*** Block opens ***
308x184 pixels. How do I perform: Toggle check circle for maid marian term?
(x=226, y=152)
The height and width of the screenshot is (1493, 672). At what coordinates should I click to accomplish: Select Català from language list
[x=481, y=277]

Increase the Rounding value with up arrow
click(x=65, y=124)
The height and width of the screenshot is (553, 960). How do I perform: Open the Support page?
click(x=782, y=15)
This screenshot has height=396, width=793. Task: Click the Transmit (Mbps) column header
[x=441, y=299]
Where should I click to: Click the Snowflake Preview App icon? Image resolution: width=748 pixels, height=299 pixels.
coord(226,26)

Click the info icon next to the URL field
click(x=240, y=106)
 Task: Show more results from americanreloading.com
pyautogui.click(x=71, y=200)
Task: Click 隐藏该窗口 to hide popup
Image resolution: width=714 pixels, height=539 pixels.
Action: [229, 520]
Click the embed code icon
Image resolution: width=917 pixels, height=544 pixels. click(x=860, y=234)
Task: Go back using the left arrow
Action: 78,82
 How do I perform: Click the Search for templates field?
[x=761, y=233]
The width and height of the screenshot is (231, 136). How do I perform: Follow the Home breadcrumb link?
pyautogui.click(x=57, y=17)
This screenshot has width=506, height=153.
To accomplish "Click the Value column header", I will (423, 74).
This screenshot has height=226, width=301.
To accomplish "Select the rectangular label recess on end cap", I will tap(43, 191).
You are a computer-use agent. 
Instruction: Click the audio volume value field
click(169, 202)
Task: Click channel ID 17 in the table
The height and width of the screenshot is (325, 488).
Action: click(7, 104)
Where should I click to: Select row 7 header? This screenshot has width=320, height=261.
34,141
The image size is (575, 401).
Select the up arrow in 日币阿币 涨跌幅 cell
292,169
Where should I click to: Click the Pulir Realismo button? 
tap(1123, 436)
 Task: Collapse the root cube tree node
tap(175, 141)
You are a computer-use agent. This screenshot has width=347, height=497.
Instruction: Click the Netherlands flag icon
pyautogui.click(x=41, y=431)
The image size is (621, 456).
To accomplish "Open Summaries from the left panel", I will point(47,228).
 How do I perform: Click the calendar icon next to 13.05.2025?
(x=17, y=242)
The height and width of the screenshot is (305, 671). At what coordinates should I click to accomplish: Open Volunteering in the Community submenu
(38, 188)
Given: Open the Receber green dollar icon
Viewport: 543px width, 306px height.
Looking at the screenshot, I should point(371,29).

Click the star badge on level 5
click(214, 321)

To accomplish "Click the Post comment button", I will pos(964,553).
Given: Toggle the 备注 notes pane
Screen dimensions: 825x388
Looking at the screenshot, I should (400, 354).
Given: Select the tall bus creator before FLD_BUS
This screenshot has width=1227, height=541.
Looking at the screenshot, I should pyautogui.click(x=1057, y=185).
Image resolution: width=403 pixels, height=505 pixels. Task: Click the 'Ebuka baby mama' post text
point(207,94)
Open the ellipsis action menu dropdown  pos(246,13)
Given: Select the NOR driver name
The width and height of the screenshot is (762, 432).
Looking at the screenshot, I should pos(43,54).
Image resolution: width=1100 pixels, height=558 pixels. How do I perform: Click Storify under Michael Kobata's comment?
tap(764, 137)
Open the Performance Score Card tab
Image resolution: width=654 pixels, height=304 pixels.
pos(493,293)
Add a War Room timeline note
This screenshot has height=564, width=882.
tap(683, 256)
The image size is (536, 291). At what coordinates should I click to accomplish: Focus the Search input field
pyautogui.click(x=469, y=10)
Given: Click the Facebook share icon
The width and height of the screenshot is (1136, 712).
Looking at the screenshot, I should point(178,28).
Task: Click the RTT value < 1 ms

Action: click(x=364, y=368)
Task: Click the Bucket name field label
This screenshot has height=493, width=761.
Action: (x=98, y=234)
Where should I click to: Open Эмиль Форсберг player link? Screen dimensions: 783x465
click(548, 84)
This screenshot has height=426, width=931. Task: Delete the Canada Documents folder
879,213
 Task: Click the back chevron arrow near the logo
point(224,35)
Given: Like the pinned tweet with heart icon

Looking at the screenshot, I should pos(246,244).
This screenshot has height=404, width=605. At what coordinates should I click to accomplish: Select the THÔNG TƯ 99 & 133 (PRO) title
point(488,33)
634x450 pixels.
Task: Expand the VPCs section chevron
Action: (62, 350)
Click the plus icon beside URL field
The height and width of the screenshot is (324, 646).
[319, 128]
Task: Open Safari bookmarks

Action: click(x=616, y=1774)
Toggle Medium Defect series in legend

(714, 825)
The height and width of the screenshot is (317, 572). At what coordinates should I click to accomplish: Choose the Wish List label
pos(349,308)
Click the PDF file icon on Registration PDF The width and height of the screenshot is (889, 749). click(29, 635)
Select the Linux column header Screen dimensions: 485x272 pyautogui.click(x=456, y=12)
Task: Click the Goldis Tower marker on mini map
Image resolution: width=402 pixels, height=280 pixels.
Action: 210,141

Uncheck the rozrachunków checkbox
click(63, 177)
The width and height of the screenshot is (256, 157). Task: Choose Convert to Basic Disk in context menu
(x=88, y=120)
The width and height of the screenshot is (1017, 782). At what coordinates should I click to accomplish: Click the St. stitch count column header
*** Block closes ***
YOUR TASK — The answer must reproduce every record exactly.

WRITTEN ANSWER —
308x184 pixels. How do I perform: Toggle check circle for maid marian term?
(x=226, y=152)
The height and width of the screenshot is (1493, 672). At what coordinates should I click to accomplish: Select Català from language list
[x=481, y=277]

Increase the Rounding value with up arrow
click(x=65, y=124)
The height and width of the screenshot is (553, 960). How do I perform: Open the Support page?
click(x=782, y=15)
This screenshot has height=396, width=793. Task: Click the Transmit (Mbps) column header
[x=441, y=299]
Where should I click to: Click the Snowflake Preview App icon? Image resolution: width=748 pixels, height=299 pixels.
coord(226,26)

Click the info icon next to the URL field
click(x=240, y=106)
 Task: Show more results from americanreloading.com
pyautogui.click(x=71, y=200)
Task: Click 隐藏该窗口 to hide popup
Image resolution: width=714 pixels, height=539 pixels.
Action: [229, 520]
Click the embed code icon
Image resolution: width=917 pixels, height=544 pixels. click(x=860, y=234)
Task: Go back using the left arrow
Action: 78,82
 How do I perform: Click the Search for templates field?
[x=761, y=233]
The width and height of the screenshot is (231, 136). How do I perform: Follow the Home breadcrumb link?
pyautogui.click(x=57, y=17)
This screenshot has width=506, height=153.
To accomplish "Click the Value column header", I will (423, 74).
This screenshot has height=226, width=301.
To accomplish "Select the rectangular label recess on end cap", I will tap(43, 191).
You are a computer-use agent. 
Instruction: Click the audio volume value field
click(169, 202)
Task: Click channel ID 17 in the table
The height and width of the screenshot is (325, 488).
Action: click(7, 104)
Where should I click to: Select row 7 header? This screenshot has width=320, height=261.
34,141
The image size is (575, 401).
Select the up arrow in 日币阿币 涨跌幅 cell
292,169
Where should I click to: Click the Pulir Realismo button? 
tap(1123, 436)
 Task: Collapse the root cube tree node
tap(175, 141)
You are a computer-use agent. This screenshot has width=347, height=497.
Instruction: Click the Netherlands flag icon
pyautogui.click(x=41, y=431)
The image size is (621, 456).
To accomplish "Open Summaries from the left panel", I will point(47,228).
 How do I perform: Click the calendar icon next to 13.05.2025?
(x=17, y=242)
The height and width of the screenshot is (305, 671). At what coordinates should I click to accomplish: Open Volunteering in the Community submenu
(38, 188)
Given: Open the Receber green dollar icon
Viewport: 543px width, 306px height.
Looking at the screenshot, I should point(371,29).

Click the star badge on level 5
click(214, 321)

To accomplish "Click the Post comment button", I will pos(964,553).
Given: Toggle the 备注 notes pane
Screen dimensions: 825x388
Looking at the screenshot, I should (400, 354).
Given: Select the tall bus creator before FLD_BUS
This screenshot has width=1227, height=541.
Looking at the screenshot, I should pyautogui.click(x=1057, y=185).
Image resolution: width=403 pixels, height=505 pixels. Task: Click the 'Ebuka baby mama' post text
point(207,94)
Open the ellipsis action menu dropdown  pos(246,13)
Given: Select the NOR driver name
The width and height of the screenshot is (762, 432).
Looking at the screenshot, I should pos(43,54).
Image resolution: width=1100 pixels, height=558 pixels. How do I perform: Click Storify under Michael Kobata's comment?
tap(764, 137)
Open the Performance Score Card tab
Image resolution: width=654 pixels, height=304 pixels.
pos(493,293)
Add a War Room timeline note
This screenshot has height=564, width=882.
tap(683, 256)
The image size is (536, 291). At what coordinates should I click to accomplish: Focus the Search input field
pyautogui.click(x=469, y=10)
Given: Click the Facebook share icon
The width and height of the screenshot is (1136, 712).
Looking at the screenshot, I should point(178,28).
Task: Click the RTT value < 1 ms

Action: click(x=364, y=368)
Task: Click the Bucket name field label
This screenshot has height=493, width=761.
Action: (x=98, y=234)
Where should I click to: Open Эмиль Форсберг player link? Screen dimensions: 783x465
click(548, 84)
This screenshot has height=426, width=931. Task: Delete the Canada Documents folder
879,213
 Task: Click the back chevron arrow near the logo
point(224,35)
Given: Like the pinned tweet with heart icon

Looking at the screenshot, I should pos(246,244).
This screenshot has height=404, width=605. At what coordinates should I click to accomplish: Select the THÔNG TƯ 99 & 133 (PRO) title
point(488,33)
634x450 pixels.
Task: Expand the VPCs section chevron
Action: (62, 350)
Click the plus icon beside URL field
The height and width of the screenshot is (324, 646).
[319, 128]
Task: Open Safari bookmarks

Action: click(x=616, y=1774)
Toggle Medium Defect series in legend

(714, 825)
The height and width of the screenshot is (317, 572). At what coordinates should I click to accomplish: Choose the Wish List label
pos(349,308)
Click the PDF file icon on Registration PDF The width and height of the screenshot is (889, 749). click(29, 635)
Select the Linux column header Screen dimensions: 485x272 pyautogui.click(x=456, y=12)
Task: Click the Goldis Tower marker on mini map
Image resolution: width=402 pixels, height=280 pixels.
Action: 210,141

Uncheck the rozrachunków checkbox
click(63, 177)
The width and height of the screenshot is (256, 157). Task: Choose Convert to Basic Disk in context menu
(x=88, y=120)
The width and height of the screenshot is (1017, 782). At what coordinates should I click to accomplish: Click the St. stitch count column header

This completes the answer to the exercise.